Monza, ai Musei Civici la mostra “Fuori rotta”
Dal 23 maggio al 30 agosto 2026 ai Musei Civici di Monza la mostra “Fuori rotta” dedicata al tema del viaggio nelle collezioni civiche.

Dal 23 maggio al 30 agosto 2026 i Musei Civici di Monza organizzano la mostra “Fuori rotta. Viaggi e viaggiatori nelle opere delle collezioni civiche”. L’esposizione propone un’esplorazione sul valore e sul significato che il tema del viaggio ha assunto attraverso i secoli e nelle diverse culture.
Attraverso una ricca selezione di opere appartenenti alle raccolte civiche, il museo accompagna il visitatore sulle orme di grandi esploratori e anonimi viandanti: dal mitico peregrinare di Ulisse ai popoli in cammino dell’antichità, fino ai raffinati turisti ottocenteschi alla ricerca di suggestioni esotiche e nuove atmosfere.
Il viaggio tra necessità, scoperta e immaginazione
La mostra racconta il viaggio non soltanto come raggiungimento di una meta, ma come esperienza e avventura. Prima che diventasse occasione di svago, il viaggio era spesso una necessità: come nel caso della Sacra Famiglia in fuga verso l’Egitto, dei mercanti come Marco Polo, dei missionari o degli archeologi impegnati a riportare alla luce il passato.
I viaggi generano memorie, racconti e testimonianze materiali. Oggetti, cimeli e reperti diventano strumenti attraverso cui immaginare luoghi lontani e culture differenti, consentendo anche a chi non parte di viaggiare con la fantasia.
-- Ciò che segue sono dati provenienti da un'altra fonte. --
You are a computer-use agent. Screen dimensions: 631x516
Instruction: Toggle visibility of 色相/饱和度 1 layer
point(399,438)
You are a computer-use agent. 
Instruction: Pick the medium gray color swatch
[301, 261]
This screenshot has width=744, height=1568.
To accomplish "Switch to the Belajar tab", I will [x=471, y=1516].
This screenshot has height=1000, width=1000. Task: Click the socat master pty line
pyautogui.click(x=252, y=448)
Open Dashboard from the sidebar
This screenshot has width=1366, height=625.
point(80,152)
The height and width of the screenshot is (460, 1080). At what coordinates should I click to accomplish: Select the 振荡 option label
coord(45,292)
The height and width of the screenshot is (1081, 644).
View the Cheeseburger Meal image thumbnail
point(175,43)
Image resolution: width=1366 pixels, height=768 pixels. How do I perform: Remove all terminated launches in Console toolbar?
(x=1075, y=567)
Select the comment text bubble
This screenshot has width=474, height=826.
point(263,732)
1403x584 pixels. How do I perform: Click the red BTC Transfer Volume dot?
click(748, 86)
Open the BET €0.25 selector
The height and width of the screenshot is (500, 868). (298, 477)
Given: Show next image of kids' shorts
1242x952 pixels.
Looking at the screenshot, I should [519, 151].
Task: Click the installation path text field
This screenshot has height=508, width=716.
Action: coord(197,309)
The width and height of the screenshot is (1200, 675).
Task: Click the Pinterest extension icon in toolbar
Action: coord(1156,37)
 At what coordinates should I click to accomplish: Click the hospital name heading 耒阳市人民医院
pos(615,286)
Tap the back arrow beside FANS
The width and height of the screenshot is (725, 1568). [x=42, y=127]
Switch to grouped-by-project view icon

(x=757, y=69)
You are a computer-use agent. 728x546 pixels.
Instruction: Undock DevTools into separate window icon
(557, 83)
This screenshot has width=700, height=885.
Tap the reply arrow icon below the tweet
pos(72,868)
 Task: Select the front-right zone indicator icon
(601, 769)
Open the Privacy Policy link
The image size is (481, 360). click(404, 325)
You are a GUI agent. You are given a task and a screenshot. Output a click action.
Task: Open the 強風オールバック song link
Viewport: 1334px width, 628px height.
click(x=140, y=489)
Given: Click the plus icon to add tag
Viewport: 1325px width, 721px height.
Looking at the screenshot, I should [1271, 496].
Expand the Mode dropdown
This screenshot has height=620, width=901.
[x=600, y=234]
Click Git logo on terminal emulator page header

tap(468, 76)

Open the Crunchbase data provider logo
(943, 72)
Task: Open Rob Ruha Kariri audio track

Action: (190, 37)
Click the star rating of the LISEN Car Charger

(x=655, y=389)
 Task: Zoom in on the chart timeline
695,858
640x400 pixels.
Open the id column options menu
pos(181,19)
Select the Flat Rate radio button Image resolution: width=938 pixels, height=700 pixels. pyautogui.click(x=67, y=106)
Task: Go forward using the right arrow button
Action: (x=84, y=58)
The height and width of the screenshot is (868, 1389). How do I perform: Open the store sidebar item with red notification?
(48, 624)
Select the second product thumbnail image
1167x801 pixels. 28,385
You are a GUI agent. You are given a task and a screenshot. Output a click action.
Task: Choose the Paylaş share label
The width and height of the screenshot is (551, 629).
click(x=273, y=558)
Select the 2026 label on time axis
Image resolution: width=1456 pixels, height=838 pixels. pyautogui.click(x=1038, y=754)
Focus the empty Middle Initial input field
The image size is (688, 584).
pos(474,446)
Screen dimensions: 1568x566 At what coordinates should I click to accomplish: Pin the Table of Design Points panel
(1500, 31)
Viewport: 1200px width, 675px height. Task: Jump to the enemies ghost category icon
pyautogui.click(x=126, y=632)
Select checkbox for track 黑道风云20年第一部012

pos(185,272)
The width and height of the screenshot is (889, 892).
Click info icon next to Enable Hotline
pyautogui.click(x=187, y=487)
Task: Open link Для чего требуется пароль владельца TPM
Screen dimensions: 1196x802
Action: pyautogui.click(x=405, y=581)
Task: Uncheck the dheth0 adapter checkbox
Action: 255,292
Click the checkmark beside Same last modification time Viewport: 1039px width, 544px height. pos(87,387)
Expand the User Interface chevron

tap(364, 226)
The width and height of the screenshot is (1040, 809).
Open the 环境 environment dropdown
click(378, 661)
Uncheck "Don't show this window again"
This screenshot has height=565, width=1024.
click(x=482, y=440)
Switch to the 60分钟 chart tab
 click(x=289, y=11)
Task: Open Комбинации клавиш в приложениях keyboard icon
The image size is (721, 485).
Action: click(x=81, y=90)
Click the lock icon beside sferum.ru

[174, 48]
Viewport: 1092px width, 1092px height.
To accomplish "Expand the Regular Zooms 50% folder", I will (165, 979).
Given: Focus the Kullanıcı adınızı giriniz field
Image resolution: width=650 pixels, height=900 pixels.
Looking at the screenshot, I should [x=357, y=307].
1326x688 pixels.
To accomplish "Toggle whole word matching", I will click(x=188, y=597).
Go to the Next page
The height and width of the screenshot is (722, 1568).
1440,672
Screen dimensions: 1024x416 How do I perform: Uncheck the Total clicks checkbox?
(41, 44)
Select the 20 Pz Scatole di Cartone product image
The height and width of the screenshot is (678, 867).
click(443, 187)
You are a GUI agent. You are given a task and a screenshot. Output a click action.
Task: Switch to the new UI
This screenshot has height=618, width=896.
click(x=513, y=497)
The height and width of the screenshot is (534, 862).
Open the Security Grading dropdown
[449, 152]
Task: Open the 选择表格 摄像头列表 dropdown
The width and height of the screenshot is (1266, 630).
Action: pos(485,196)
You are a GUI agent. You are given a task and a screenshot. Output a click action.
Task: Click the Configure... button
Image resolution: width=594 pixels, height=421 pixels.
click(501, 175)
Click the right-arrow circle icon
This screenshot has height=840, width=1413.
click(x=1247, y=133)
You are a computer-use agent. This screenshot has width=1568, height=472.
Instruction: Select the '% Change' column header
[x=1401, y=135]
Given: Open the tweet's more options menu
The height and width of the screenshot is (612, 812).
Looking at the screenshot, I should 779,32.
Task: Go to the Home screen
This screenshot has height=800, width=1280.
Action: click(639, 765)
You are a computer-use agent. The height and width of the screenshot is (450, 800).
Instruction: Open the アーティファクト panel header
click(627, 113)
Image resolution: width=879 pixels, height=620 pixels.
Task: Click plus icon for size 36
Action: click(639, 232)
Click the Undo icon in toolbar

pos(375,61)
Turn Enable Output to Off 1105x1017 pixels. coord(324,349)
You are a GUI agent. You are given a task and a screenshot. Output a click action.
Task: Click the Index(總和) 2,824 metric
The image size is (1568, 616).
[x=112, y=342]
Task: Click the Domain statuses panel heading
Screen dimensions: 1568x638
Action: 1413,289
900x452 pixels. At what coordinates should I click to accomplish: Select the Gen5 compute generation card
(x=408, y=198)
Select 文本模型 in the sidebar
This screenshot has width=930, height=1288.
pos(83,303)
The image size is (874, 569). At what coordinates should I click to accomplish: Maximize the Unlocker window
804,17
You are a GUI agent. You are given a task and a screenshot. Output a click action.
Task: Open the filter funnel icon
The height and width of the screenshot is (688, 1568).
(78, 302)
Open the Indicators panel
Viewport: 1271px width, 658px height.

Un percorso dentro le collezioni civiche
L’esposizione è interamente realizzata dai Musei Civici di Monza con opere provenienti dalle civiche raccolte d’arte e si inserisce nel percorso di valorizzazione e divulgazione del patrimonio artistico cittadino portato avanti dal museo da oltre un decennio.
La mostra rappresenta anche un viaggio all’interno della storia stessa dei Musei Civici. Le collezioni riflettono infatti le differenti visioni museologiche che si sono susseguite nel tempo. I musei cittadini nacquero nel 1935 come insieme di raccolte diverse: dalla Pinacoteca al Museo Storico fino al Museo Coloniale, che documentava le esplorazioni africane e il rapporto con le popolazioni indigene.
Nel secondo Dopoguerra la prospettiva museologica è cambiata profondamente, ma molte collezioni sono rimaste custodite nei depositi. La mostra offre quindi l’occasione di riscoprire opere e cimeli raramente esposti al pubblico.
Le parole dell’assessora Arianna Bettin
“La mostra sarà un’occasione per riscoprire reperti meno noti della collezione, raccolti in decenni che la stessa storiografia nazionale stenta a riconsiderare in chiave critica”, spiega l’assessora alla Cultura Arianna Bettin.
L’assessora sottolinea inoltre la volontà di rileggere questa parte del patrimonio museale attraverso il tema dell’incontro tra culture, della curiosità e della scoperta, senza dimenticare le contraddizioni e le violenze che hanno caratterizzato la fase coloniale europea.
Le sezioni della mostra
Il percorso espositivo si sviluppa attraverso diversi nuclei tematici. Dipinti, stampe, cimeli, oggetti provenienti dall’Africa e ceramiche cinesi e giapponesi raccontano le molteplici sfaccettature del viaggio.
Una sezione significativa è dedicata alle imprese ottocentesche di Manfredo Camperio, Gaetano Osculati e Gaetano Casati, con l’esposizione di diplomi e testimonianze legate alle esplorazioni africane e al rapporto tra Monza e il continente africano.
Le scenografie teatrali evocano invece luoghi immaginari e fantastici, mentre incisioni d’epoca documentano le prime esplorazioni archeologiche in Egitto al seguito di Napoleone. Il percorso si conclude con uno sguardo verso l’Estremo Oriente grazie ad alcune ceramiche provenienti dal lascito di Eva Galbesi Segrè del 1923.